Published on April 20th, 2012 | by Bags Hooper2
Xbox 360 Review: Top Gun Hard Lock
Flight action games may not be for everybody. You’ve got to commit to inverted controls, enjoy the thrill of dogfights and understand that human interaction will be seldom or nonexistent. Top Gun: Hard Lock focuses strictly on aerial combat. You won’t find any cool cut-scenes in this game or even an opening animation worthy of note, but fans of the Tom Cruise flick will get a few awesome movie references and have a chance to race through the airways at Top Gun speed.
Top Gun: Hard Lock hits its stride when you’re soaring through the air, listening to music from the 1986 motion picture. Lyrics not-included, the instrumental from “Danger Zone” helps to keep the energy alive during your first training mission. You’ll be reacquainted with movie characters like Jester and Maverick. And, the voice over for Maverick sounds similar enough to Cruise to sell the deal.
While performing flybys, revving up you afterburners and going toe-to-toe with the legendary Top Gun ace, Maverick, provide a few thrills, the Hard Lock gameplay gets monotonous after your first few missions. You’ll shift from dogfights to attacks on enemy bases with ease, but the locations all seem like slightly varied brown boards.

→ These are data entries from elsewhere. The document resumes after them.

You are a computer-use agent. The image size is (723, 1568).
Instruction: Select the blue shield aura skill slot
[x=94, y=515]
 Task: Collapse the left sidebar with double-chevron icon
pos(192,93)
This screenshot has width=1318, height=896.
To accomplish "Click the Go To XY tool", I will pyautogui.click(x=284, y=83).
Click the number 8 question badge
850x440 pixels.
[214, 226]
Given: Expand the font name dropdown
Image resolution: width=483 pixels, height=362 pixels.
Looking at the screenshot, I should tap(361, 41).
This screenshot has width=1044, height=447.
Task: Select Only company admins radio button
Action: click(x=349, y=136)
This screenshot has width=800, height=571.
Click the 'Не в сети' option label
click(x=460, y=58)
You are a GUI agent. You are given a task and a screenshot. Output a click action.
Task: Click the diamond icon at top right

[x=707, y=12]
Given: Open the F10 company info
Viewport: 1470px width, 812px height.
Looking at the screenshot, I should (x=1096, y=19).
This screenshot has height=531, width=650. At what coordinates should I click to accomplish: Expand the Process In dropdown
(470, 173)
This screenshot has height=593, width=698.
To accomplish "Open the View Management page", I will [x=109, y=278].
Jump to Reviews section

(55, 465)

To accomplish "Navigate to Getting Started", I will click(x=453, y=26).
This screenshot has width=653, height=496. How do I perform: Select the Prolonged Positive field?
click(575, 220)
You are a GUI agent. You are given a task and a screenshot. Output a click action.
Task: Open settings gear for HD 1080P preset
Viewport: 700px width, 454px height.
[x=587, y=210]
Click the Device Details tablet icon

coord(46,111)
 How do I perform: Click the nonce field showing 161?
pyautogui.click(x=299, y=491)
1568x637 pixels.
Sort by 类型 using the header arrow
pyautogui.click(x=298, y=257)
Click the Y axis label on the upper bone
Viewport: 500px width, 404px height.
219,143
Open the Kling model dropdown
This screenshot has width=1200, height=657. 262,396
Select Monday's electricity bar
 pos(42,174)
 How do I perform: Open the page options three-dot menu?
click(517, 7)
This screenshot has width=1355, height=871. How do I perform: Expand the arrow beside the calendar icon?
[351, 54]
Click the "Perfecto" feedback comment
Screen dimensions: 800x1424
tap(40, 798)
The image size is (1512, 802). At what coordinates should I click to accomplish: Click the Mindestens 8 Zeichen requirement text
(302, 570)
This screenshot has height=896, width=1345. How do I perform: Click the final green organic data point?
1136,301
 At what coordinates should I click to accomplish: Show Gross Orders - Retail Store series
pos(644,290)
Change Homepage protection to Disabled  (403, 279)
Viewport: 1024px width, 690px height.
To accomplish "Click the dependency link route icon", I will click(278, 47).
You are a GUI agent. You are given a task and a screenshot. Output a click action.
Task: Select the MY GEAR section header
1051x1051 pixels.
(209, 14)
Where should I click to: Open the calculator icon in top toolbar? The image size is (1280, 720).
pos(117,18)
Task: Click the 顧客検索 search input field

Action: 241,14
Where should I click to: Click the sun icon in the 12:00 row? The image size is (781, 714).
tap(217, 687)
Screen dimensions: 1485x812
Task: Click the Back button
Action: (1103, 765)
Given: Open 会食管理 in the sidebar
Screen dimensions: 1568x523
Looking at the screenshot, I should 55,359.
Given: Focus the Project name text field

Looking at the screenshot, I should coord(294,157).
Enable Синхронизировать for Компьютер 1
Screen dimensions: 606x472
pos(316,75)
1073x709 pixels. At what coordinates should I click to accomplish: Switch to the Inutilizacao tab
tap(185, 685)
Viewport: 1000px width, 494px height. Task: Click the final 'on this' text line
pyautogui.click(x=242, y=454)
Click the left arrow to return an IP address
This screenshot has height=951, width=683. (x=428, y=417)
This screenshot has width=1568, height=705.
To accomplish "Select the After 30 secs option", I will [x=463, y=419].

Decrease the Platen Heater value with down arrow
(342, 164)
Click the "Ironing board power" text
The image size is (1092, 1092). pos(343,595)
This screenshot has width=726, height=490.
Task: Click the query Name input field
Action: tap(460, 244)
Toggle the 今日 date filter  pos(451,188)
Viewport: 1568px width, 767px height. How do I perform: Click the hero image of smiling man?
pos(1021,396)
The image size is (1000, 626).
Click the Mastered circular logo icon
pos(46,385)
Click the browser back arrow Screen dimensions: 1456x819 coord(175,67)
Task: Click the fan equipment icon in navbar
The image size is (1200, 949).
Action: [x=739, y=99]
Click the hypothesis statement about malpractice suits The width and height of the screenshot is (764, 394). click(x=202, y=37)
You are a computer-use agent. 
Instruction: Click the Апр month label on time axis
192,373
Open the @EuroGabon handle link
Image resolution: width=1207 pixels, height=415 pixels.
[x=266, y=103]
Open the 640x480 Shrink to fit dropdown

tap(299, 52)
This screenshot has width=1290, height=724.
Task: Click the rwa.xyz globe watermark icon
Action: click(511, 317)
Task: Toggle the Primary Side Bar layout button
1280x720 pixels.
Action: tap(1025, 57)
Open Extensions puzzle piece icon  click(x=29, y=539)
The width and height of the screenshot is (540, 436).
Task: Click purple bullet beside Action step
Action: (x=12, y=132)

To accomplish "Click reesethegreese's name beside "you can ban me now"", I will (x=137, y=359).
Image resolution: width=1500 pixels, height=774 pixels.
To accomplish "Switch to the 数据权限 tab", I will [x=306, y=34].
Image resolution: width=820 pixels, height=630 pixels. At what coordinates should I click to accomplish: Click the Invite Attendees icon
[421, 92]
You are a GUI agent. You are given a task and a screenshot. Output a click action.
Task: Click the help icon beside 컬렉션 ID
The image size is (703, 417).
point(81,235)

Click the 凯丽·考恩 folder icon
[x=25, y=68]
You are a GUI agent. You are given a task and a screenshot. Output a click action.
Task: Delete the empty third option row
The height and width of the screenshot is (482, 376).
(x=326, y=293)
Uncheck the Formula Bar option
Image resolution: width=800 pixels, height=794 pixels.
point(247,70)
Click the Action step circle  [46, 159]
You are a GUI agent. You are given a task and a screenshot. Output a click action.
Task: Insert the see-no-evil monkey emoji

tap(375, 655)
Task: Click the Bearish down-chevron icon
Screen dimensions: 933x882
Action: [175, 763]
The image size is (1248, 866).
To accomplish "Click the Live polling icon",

The before and after mission experience is about as bland as it gets. Gamers will only see text on the screen, with some voice over to setup each scenario. Namco’s recently released Ace Combat Assault Horizon, tried to give gamers a little more depth to aerial combat by exploring the people who flew the planes. While the story may not have been memorable, it was enough to keep you plowing through each aerial campaign. It also broke up the monotony of going from one dogfight to the next.
However, the dogfights in Hard Lock succeed more than in Ace Combat Assault Horizon. In Assault Horizon, getting a lock was a little too easy. Each board felt like a game of lock, shoot and repeat. The AI in Top Gun: Hard Lock does an excellent job of breaking out of your lock so that you’ll have to really fight for each kill. Instead of an instant kill with every lock, you may just nick the wing or lose your enemy all together. The game tends to hand hold when you lose your target. Players will be prompted to hold down their thumbsticks in a particular direction to perform a skill maneuver. These moments are akin to cinematic actions, but don’t feel as cheap. Once prompted to hold down your thumbstick, a gauge will appear to report the effectiveness of your turn or barrel role.
Use of your machine guns feels more authentic in Hard Lock. Players won’t always feel like they have to resort to missile attacks. For land targets, you’ll have to go in close to use your short-range air-to-land missiles. These can be tricky at first, but players won’t run out of missiles. The short-range missiles use a gauge that refills relatively quickly.
Top Gun: Hard Lock is a passable flight action game, but it’s thin on content and variety. This game is more fit for casual gamers who are fans of the movie.